Task to carry out → Can you reproduce the stretch of the hockey article from "If Cassels ever" through "seasons of junior.", switching "18-year-old" to "teenager"?

Document →
## begin

Cassels, the next generation.

From 1999 to 2002, Andrew Cassels was a productive top six centreman for the Vancouver Canucks, racking up 168 points in 198 games during in his time in Vancouver. Now the Canucks have another generation of the Cassels family in the organization after selecting Cole Cassels, son of Andrew, in the third round, 85th overall at the 2013 NHL Entry Draft.

The elder Cassels not only played the role of dad, but was also a mentor to his son while the family moved around North America so Andrew could continue his hockey career which spanned 1,015 games over 17 seasons.

“It was great,” said Cole, who was born in Harftord and grew up in Calgary, Vancouver, Columbus, Washington D.C. and Oakville, Ontario. “He taught me almost everything I know about the game and I was very fortunate to have him as a mentor.”

Cassels spent three years living in Vancouver while his father wore No. 25 for the Canucks. He doesn’t remember all of his time spent in the city, but recalls being around the team, which at the time featured players like Markus Naslund, Todd Bertuzzi and the Sedins.

“I remember running around the room when I was five or six, just being the little guy, probably being a pest.”

If Cassels ever makes the big club it won’t be the first time he has walked out of the Canucks dressing room, down the tunnel and onto the Rogers Arena ice surface in front of over 18,000 fans. The 6-foot, 180-pounder accompanied the Canucks onto the ice and stood at the blue line during the national anthems twice as a kid, once standing beside Naslund, while the other time beside his father.

Twelve years later and Cassels again stepped onto the ice at Rogers Arena, this time for Canucks Prospects Development Camp in July.

Things are bit different this time around as the 18-year-old is no longer “the little guy,” he’s a two-way centreman that has spent the last two seasons with the Ontario Hockey League’s Oshawa Generals. With top prospect Boone Jenner and Scott Laughton also playing the middle ice position, Cassels was forced into the third line center job his first two seasons of junior.

## end

Stored rows →
## begin

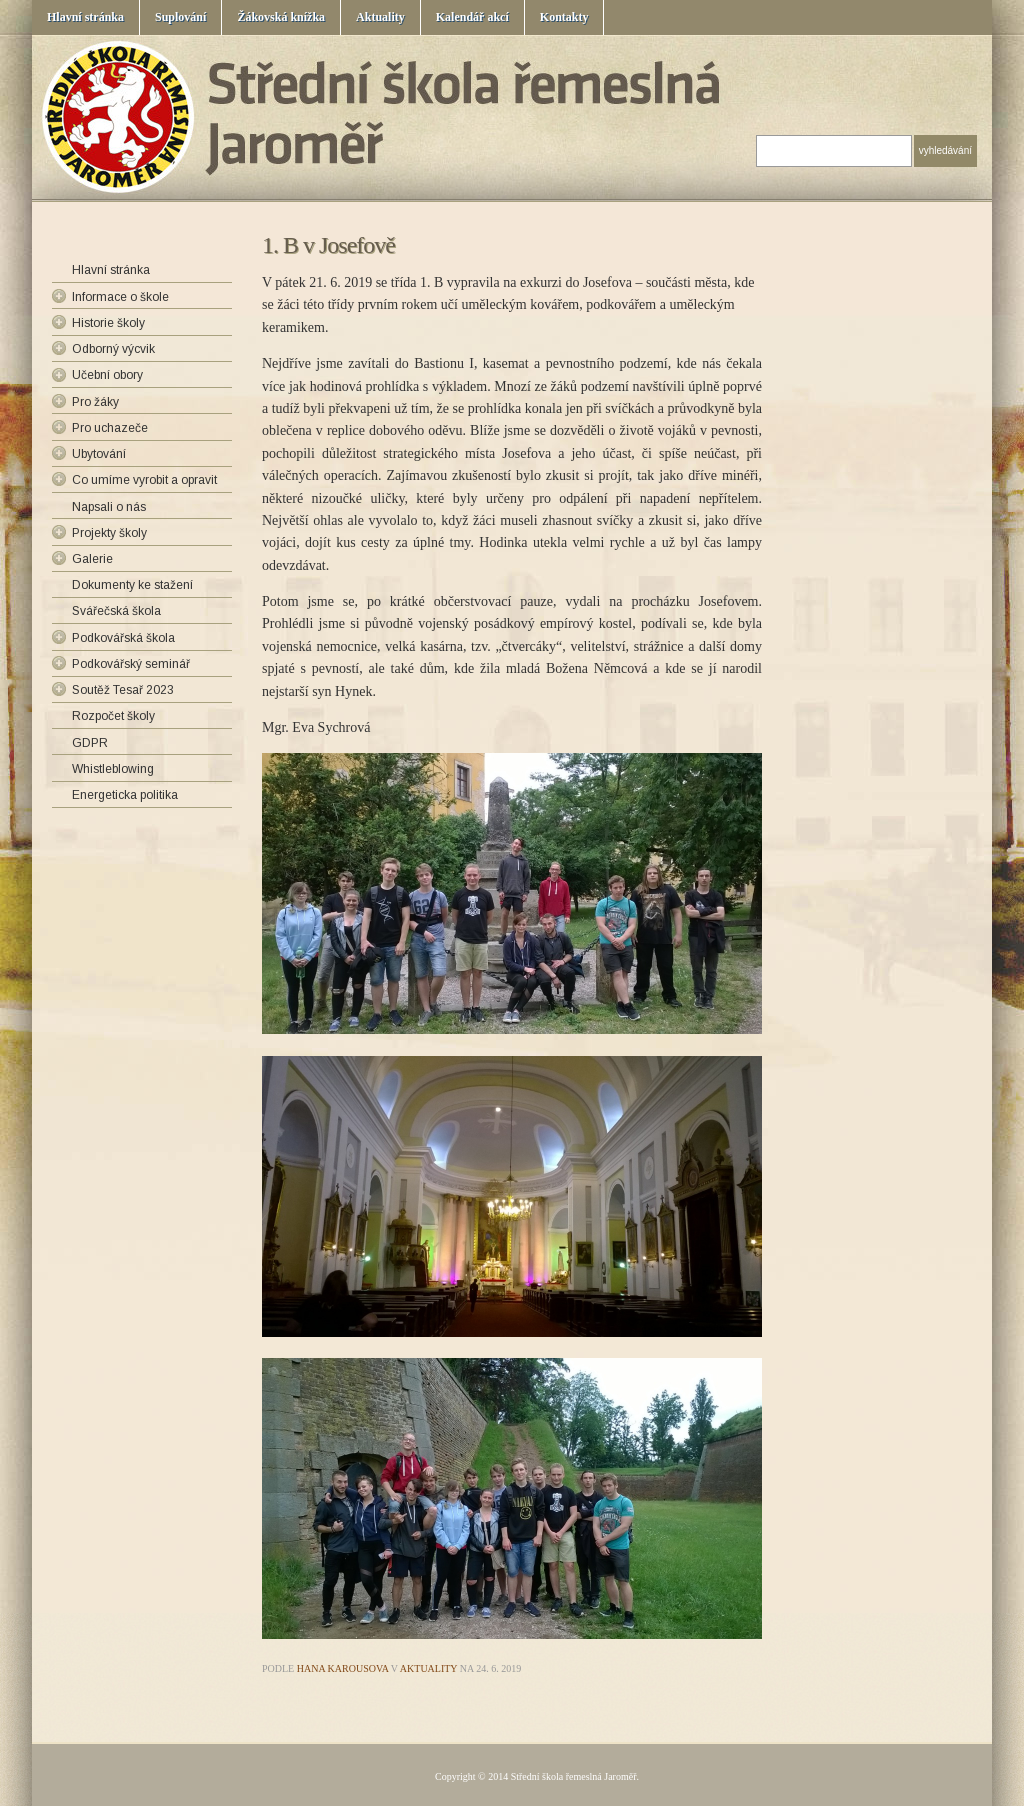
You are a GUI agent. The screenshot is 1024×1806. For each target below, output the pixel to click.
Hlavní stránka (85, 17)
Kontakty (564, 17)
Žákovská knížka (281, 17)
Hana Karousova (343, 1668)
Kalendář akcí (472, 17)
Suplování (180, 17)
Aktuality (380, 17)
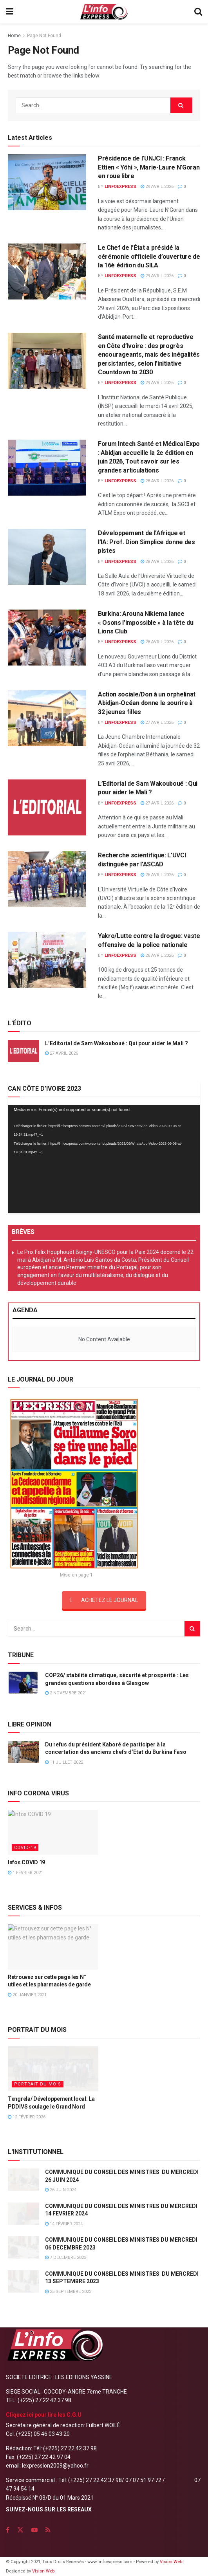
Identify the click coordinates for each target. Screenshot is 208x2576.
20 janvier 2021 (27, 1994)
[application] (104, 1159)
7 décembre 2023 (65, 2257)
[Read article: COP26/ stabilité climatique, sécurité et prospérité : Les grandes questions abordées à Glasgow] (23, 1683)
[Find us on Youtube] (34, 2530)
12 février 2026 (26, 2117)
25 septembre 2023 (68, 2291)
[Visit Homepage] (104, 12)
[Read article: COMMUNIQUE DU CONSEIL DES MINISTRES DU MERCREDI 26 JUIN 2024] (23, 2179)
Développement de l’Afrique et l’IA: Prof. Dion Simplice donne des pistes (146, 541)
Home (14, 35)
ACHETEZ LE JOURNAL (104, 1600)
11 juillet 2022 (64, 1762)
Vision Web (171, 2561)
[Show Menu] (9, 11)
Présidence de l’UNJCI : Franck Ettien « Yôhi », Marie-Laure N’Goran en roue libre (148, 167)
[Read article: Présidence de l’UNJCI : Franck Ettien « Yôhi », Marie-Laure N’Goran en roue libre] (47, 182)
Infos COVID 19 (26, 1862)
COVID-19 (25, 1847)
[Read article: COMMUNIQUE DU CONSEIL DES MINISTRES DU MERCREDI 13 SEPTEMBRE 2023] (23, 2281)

## end
## begin

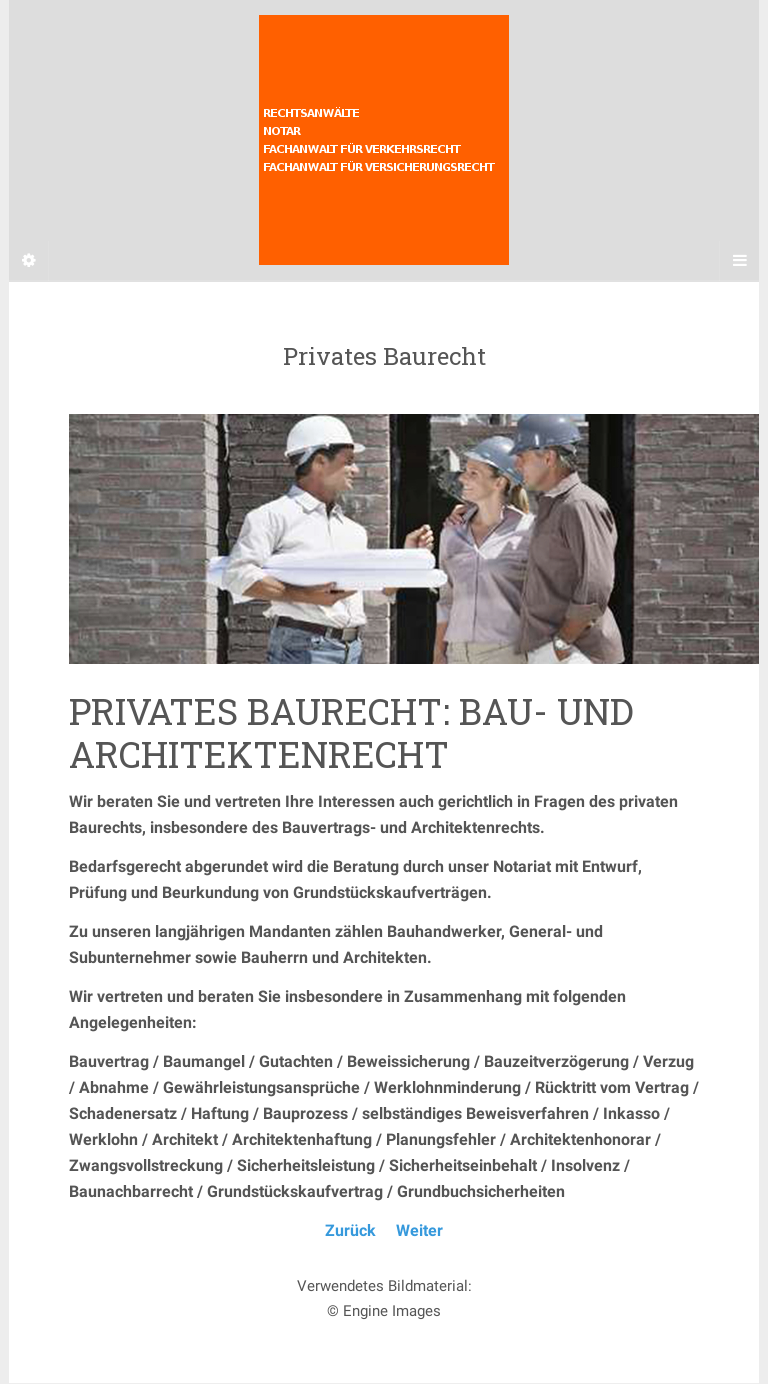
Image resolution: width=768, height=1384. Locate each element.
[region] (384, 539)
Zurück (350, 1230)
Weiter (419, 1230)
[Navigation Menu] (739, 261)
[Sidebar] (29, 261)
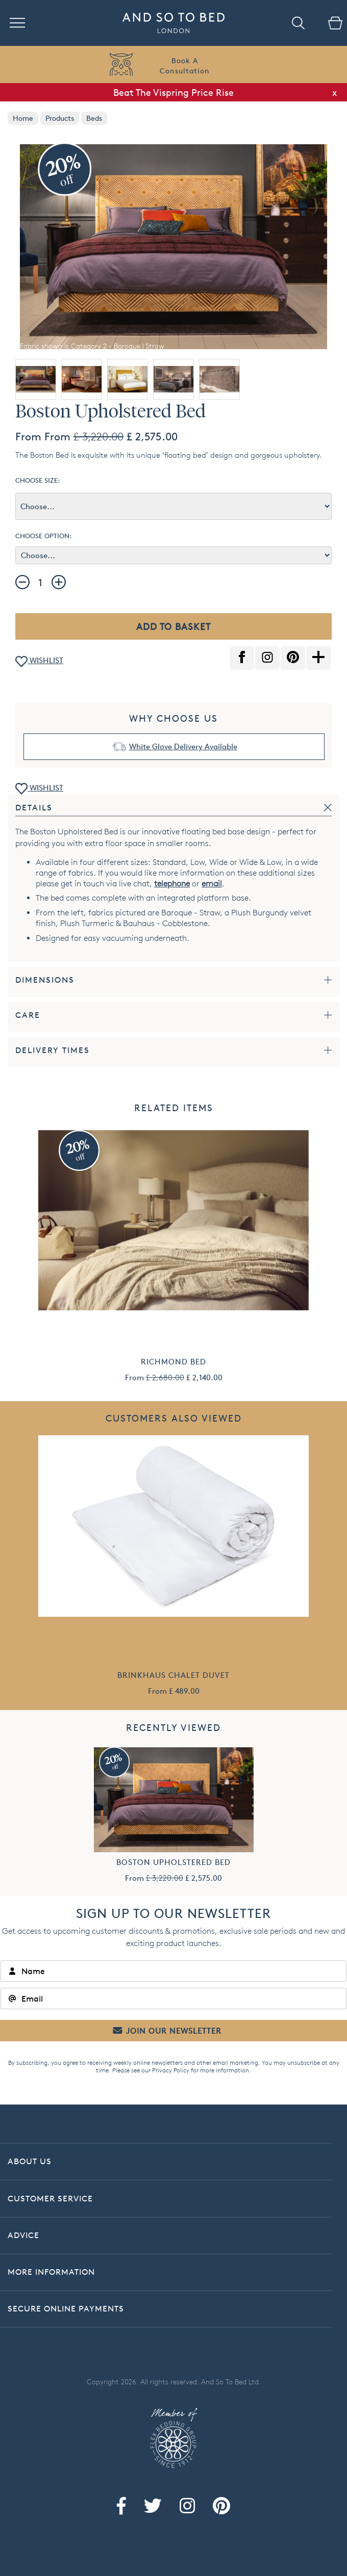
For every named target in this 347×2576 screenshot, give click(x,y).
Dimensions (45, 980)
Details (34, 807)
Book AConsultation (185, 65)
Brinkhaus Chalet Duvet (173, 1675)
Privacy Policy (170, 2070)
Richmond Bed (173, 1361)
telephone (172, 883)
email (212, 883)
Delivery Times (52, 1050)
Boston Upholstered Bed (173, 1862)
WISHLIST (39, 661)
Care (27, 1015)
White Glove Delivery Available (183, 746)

## end

Response →
If Cassels ever makes the big club it won’t be the first time he has walked out of the Canucks dressing room, down the tunnel and onto the Rogers Arena ice surface in front of over 18,000 fans. The 6-foot, 180-pounder accompanied the Canucks onto the ice and stood at the blue line during the national anthems twice as a kid, once standing beside Naslund, while the other time beside his father.

Twelve years later and Cassels again stepped onto the ice at Rogers Arena, this time for Canucks Prospects Development Camp in July.

Things are bit different this time around as the teenager is no longer “the little guy,” he’s a two-way centreman that has spent the last two seasons with the Ontario Hockey League’s Oshawa Generals. With top prospect Boone Jenner and Scott Laughton also playing the middle ice position, Cassels was forced into the third line center job his first two seasons of junior.